“So the next step is that we must go to the basement!”
So with pop sensation Quentin Collins on trial for introducing plot points, and the show’s ratings sinking slowly in the west, I might as well introduce The War for Dark Shadows, a latter-days theme that’s going to run through the last few months of the blog. We’re approaching the dreaded April Third, 1971 — history’s first day without Dark Shadows — and naturally the show’s not just going to lie down and take it. Going gentle into that good night is not what you might call one of Dark Shadows’ core competencies.
After April Third, the show does in fact go on, hopping from one medium to another in a long line of spinoffs and remakes. The Paperback Library novels keep running until 1972, and the Gold Key comics stretch all the way to 1976. We’ve already discussed the Dark Shadows comic strip, the Night of Dark Shadows movie and the 1991 NBC remake, each of them disastrous in their own individual way, and there are more disasters to come, including a book series, a failed pilot, another comic book series, and yes, a certain medium-budget Hollywood spectacular.
But the thing is, the show is so complicated that none of the remakes and spinoffs can agree on what Dark Shadows actually is. For the comic strip, Dark Shadows is an adventure serial, the story of hardly-hungry vampire Barnabas Collins, who secretly battles a series of supernatural villains in order to protect his cousins, Elizabeth and Carolyn. Meanwhile, the 1991 show thinks that Dark Shadows is a super-sexy time-travel love epic, spending a lot of time setting up a quite vicious Barnabas with Victoria Winters, who’s the reincarnation of his lost love Josette.

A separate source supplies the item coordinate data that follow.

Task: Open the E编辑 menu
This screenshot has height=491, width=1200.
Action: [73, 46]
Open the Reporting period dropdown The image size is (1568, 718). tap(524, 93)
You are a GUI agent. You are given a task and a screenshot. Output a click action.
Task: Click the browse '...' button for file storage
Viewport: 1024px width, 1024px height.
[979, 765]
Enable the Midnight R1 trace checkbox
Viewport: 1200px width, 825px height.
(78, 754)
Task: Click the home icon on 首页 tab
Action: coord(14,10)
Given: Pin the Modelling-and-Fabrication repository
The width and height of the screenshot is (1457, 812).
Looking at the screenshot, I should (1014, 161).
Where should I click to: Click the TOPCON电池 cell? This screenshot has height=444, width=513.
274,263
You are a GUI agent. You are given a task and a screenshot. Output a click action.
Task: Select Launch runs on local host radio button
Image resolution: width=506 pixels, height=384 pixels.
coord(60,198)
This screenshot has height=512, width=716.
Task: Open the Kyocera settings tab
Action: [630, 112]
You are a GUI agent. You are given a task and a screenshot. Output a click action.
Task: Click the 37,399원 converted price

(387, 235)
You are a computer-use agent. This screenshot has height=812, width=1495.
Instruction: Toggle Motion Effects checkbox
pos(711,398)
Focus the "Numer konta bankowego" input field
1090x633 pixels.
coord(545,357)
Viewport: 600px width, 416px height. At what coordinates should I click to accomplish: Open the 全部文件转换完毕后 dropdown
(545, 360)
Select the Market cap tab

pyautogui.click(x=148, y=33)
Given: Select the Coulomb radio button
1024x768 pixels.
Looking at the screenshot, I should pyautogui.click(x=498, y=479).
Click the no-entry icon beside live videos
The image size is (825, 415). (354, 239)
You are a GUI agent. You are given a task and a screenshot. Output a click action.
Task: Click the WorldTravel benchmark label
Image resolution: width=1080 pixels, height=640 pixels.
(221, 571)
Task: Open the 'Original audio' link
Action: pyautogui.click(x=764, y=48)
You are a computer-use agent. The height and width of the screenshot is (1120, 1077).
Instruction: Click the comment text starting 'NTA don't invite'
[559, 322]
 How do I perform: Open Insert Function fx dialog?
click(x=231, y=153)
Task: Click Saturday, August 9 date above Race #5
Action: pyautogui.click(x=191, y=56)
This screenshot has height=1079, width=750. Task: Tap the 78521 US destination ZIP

Those two ideas have very little in common, aside from a few character names and the fact that they only lasted for a year. They’re not the same kind of story at all. But when you look at either one, you can recognize that they’re based on Dark Shadows as you understand it. So the concept of “Dark Shadows” must be big enough to encompass both of these kinds of stories, and probably more to come, and each interpretation is casting a vote for a particular way to read the show. The War for Dark Shadows is a decades-long struggle to figure out what kind of show Dark Shadows was, and what it means for us today.